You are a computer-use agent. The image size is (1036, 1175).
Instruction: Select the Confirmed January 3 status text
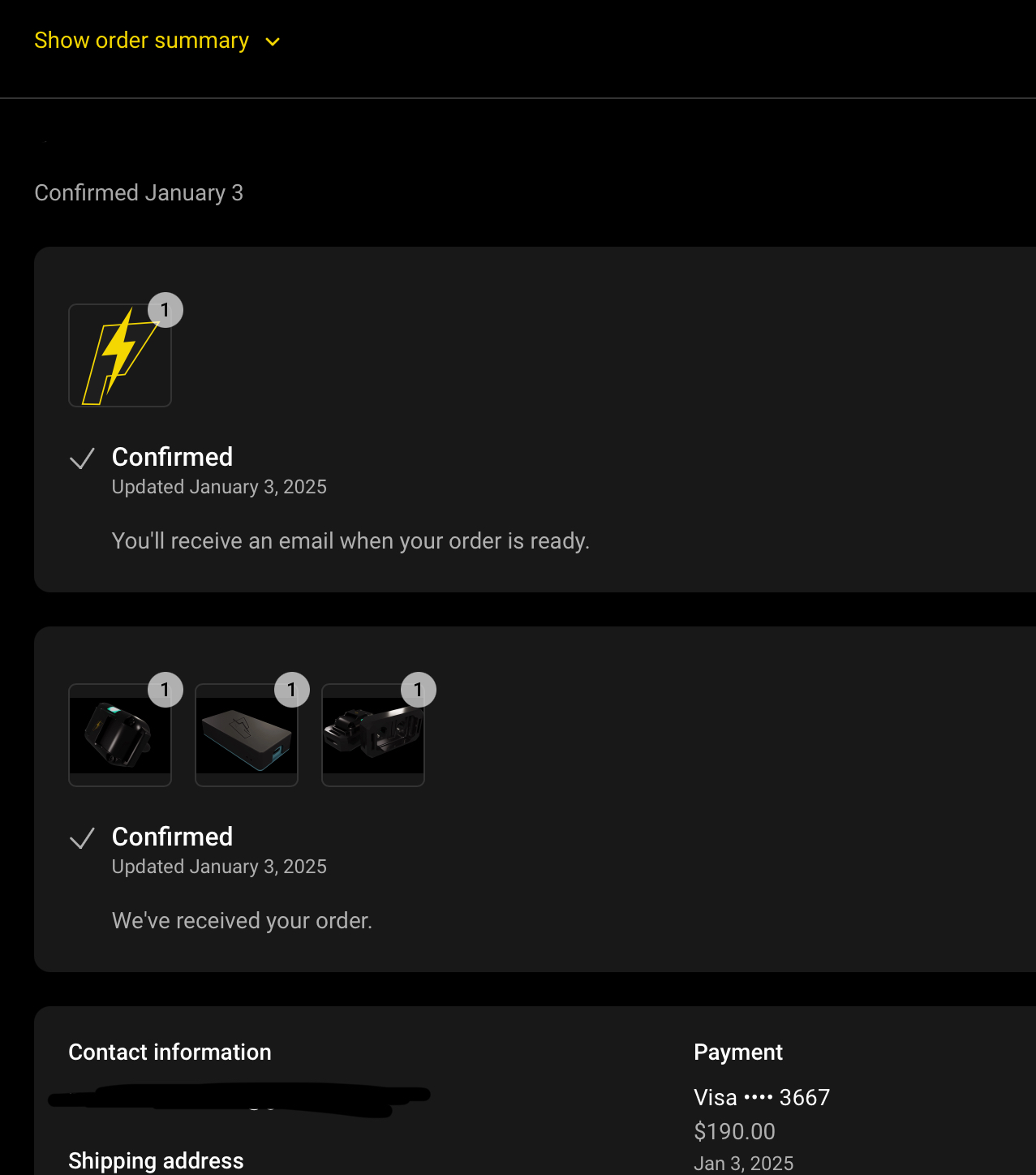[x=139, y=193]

● ● ● ● ● ● ●

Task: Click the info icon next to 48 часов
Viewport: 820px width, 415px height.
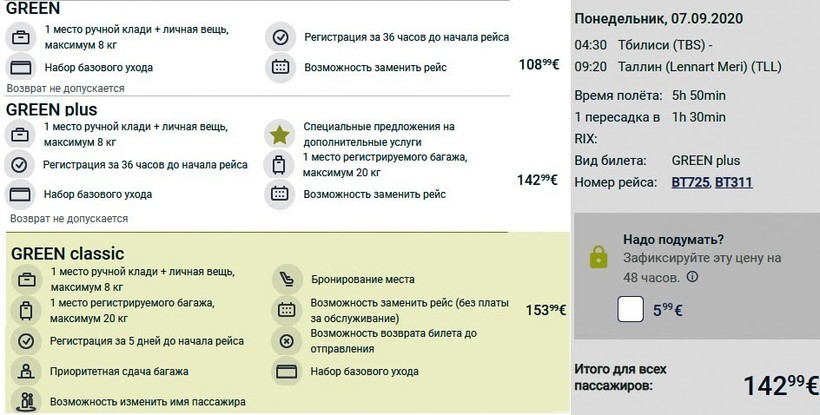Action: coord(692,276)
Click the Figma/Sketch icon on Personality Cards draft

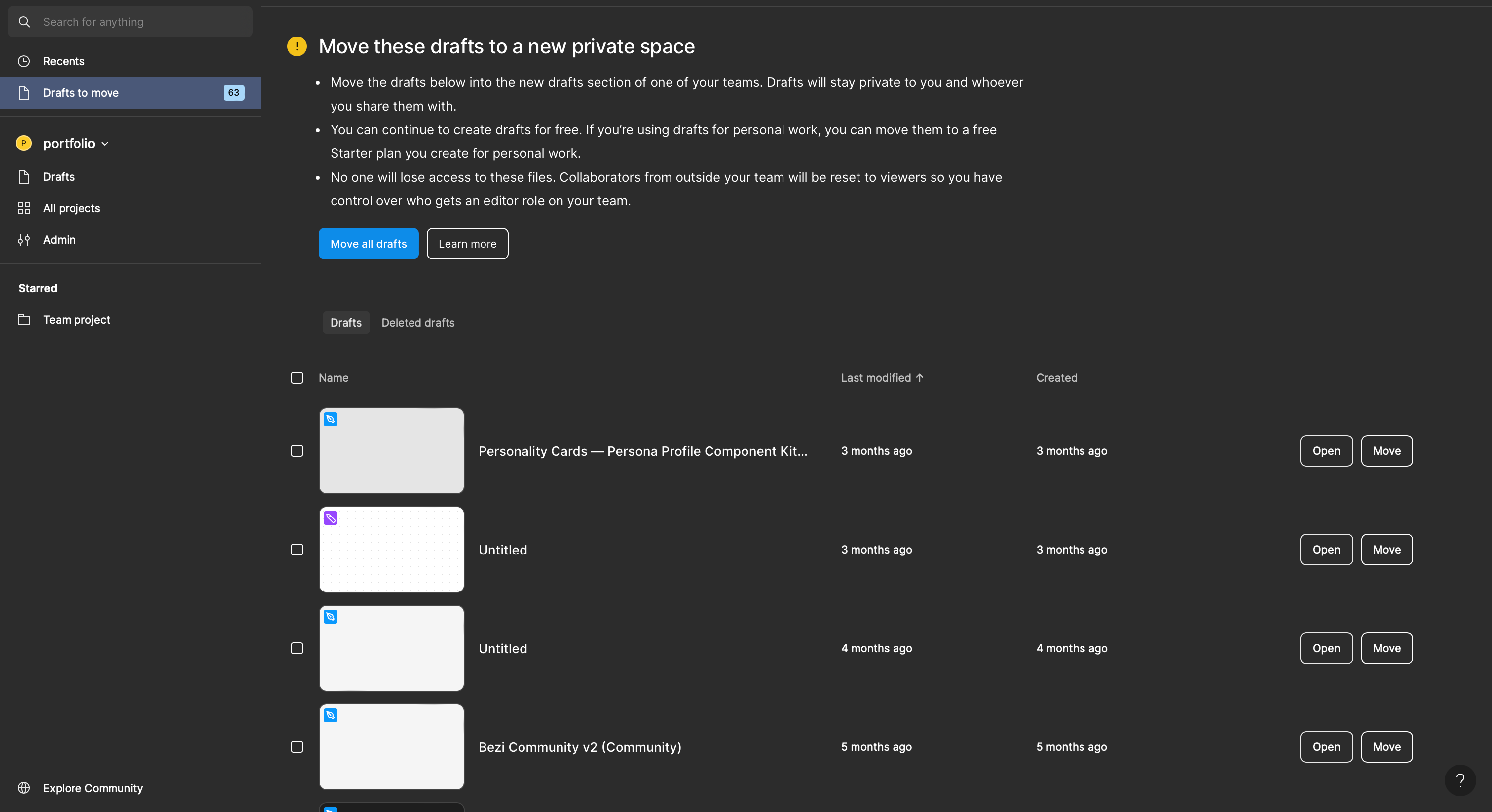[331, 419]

● ● ● ● ● ● ●

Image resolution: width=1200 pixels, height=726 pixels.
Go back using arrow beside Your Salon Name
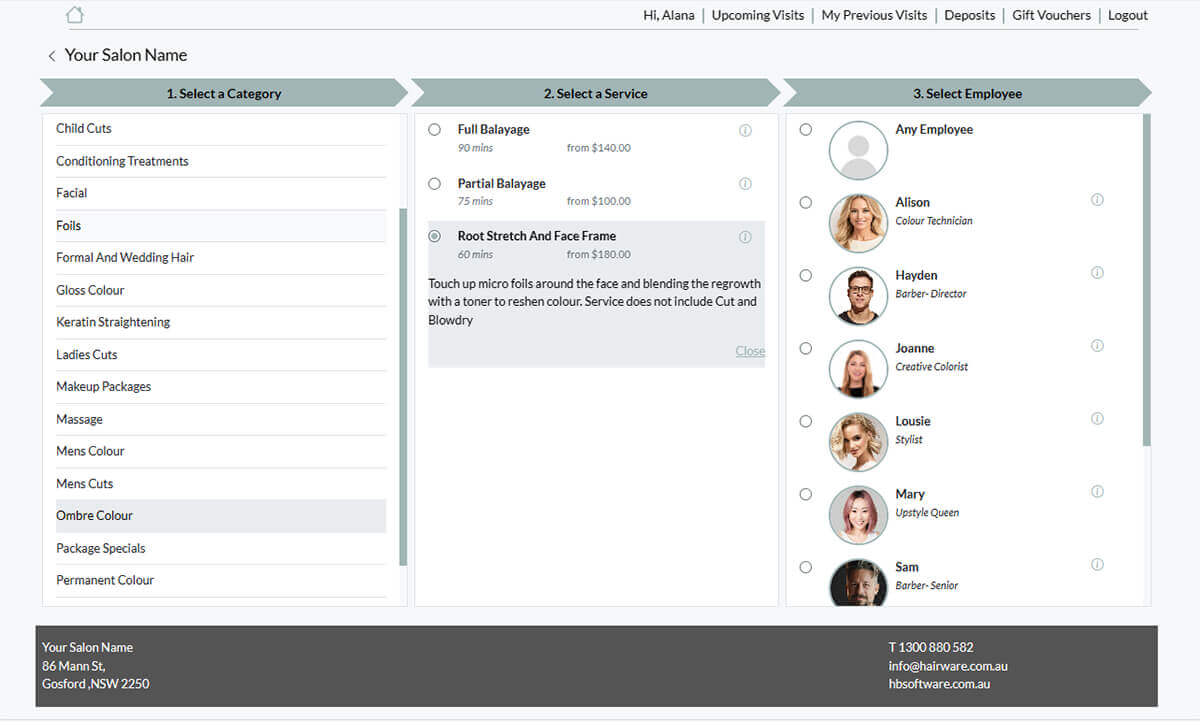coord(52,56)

● ● ● ● ● ● ●

## Инструкция к заданию
Соберите из записей выше все строки, в которых встречается слово «Click», и перепишите их без изменений.

## Ответ к задаче
Task: Click the info icon next to 48 часов
Click the Figma/Sketch icon on Personality Cards draft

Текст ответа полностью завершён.